[Items uit een gegevensbron]
————
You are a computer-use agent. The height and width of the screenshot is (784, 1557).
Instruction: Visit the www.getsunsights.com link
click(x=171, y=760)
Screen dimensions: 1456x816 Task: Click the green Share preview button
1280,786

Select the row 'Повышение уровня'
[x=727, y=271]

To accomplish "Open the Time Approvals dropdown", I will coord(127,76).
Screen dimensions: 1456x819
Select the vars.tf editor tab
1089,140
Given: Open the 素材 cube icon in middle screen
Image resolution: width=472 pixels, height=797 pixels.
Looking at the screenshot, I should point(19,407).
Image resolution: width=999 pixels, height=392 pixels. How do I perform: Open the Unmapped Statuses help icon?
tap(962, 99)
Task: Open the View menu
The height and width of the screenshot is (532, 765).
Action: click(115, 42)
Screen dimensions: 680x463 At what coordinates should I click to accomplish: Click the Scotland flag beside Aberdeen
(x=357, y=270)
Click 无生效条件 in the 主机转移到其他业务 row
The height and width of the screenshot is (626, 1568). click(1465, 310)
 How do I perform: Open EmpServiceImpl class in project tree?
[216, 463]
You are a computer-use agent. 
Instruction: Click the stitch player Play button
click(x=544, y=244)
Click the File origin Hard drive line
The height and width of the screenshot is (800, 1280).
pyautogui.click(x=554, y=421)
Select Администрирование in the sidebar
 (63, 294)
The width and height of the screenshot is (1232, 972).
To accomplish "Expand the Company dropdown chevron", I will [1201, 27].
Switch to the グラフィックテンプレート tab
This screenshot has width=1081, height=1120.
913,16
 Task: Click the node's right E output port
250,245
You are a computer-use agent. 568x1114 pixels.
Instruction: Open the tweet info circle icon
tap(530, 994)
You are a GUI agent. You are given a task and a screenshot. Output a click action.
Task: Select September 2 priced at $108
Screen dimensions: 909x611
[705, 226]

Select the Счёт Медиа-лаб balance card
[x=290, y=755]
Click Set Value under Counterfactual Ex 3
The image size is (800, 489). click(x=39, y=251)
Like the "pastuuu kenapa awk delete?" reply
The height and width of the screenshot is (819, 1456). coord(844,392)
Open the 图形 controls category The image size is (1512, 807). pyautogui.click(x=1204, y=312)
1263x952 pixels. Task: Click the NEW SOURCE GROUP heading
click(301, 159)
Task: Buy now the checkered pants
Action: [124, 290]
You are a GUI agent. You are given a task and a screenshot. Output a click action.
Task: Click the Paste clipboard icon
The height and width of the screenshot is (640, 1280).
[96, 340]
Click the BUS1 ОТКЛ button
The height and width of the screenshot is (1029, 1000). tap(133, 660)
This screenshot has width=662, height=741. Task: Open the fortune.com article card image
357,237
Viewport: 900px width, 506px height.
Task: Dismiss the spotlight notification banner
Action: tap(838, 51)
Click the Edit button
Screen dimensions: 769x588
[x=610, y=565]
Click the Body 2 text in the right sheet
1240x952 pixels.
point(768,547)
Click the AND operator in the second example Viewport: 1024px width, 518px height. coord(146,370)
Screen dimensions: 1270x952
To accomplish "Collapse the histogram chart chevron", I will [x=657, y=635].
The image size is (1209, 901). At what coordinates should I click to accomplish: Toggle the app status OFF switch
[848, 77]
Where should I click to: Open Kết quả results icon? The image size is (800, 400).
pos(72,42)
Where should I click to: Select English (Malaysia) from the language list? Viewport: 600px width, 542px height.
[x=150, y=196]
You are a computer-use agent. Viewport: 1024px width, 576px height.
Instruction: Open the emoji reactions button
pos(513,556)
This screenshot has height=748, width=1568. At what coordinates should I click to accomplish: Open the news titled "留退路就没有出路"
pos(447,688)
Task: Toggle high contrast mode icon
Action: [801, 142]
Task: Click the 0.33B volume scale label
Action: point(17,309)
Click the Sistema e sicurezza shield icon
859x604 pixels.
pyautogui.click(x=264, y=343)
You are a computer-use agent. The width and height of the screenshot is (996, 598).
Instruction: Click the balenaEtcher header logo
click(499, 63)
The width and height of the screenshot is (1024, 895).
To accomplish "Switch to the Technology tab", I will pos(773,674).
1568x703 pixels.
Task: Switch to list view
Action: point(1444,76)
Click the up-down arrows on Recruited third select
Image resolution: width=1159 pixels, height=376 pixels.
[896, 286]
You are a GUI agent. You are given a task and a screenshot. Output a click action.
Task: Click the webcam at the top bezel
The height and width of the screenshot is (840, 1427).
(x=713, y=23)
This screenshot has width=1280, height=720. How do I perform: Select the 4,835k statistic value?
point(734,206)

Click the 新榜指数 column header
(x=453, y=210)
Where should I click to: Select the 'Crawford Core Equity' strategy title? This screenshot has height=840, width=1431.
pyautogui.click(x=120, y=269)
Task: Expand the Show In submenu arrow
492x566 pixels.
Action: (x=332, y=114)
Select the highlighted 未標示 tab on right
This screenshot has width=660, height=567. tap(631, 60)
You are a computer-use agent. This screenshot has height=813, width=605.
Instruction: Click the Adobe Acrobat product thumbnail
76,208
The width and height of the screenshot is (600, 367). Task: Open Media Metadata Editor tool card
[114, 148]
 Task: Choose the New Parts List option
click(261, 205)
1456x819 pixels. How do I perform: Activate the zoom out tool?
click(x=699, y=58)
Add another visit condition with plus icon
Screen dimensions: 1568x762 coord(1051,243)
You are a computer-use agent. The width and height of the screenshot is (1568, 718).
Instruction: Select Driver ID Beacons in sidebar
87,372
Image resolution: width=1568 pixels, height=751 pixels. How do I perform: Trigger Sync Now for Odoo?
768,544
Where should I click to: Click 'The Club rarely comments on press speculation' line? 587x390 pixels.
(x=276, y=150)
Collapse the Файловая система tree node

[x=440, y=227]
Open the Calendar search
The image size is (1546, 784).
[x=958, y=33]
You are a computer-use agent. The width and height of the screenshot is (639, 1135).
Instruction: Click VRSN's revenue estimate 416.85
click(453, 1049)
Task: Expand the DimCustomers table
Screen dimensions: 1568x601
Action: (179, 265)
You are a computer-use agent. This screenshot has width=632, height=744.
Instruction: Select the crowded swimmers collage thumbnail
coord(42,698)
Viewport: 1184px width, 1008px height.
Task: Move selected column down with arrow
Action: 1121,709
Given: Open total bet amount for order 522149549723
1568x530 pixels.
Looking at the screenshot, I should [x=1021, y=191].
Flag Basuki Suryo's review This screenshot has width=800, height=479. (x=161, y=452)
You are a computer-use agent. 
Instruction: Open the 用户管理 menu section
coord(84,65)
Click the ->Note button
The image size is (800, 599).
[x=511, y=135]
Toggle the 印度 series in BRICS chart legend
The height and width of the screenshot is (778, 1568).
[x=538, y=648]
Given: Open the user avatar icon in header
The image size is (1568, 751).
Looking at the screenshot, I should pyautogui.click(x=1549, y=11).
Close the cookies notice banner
————
Pas in de lijst hierboven de regels aan van de regel met "Where should I click to: Select English" tot en met de regel met "This screenshot has width=660, height=567.". Vervang daarin "webcam" door "camera" en laat de rest zoals het is.

== ANTWOORD OP OPDRACHT ==
Where should I click to: Select English (Malaysia) from the language list? Viewport: 600px width, 542px height.
[x=150, y=196]
You are a computer-use agent. Viewport: 1024px width, 576px height.
Instruction: Open the emoji reactions button
pos(513,556)
This screenshot has height=748, width=1568. At what coordinates should I click to accomplish: Open the news titled "留退路就没有出路"
pos(447,688)
Task: Toggle high contrast mode icon
Action: [801, 142]
Task: Click the 0.33B volume scale label
Action: point(17,309)
Click the Sistema e sicurezza shield icon
859x604 pixels.
pyautogui.click(x=264, y=343)
You are a computer-use agent. The width and height of the screenshot is (996, 598).
Instruction: Click the balenaEtcher header logo
click(499, 63)
The width and height of the screenshot is (1024, 895).
To accomplish "Switch to the Technology tab", I will pos(773,674).
1568x703 pixels.
Task: Switch to list view
Action: point(1444,76)
Click the up-down arrows on Recruited third select
Image resolution: width=1159 pixels, height=376 pixels.
[896, 286]
You are a GUI agent. You are given a task and a screenshot. Output a click action.
Task: Click the camera at the top bezel
The height and width of the screenshot is (840, 1427).
(x=713, y=23)
This screenshot has width=1280, height=720. How do I perform: Select the 4,835k statistic value?
point(734,206)

Click the 新榜指数 column header
(x=453, y=210)
Where should I click to: Select the 'Crawford Core Equity' strategy title? This screenshot has height=840, width=1431.
pyautogui.click(x=120, y=269)
Task: Expand the Show In submenu arrow
492x566 pixels.
Action: (x=332, y=114)
Select the highlighted 未標示 tab on right
This screenshot has width=660, height=567. tap(631, 60)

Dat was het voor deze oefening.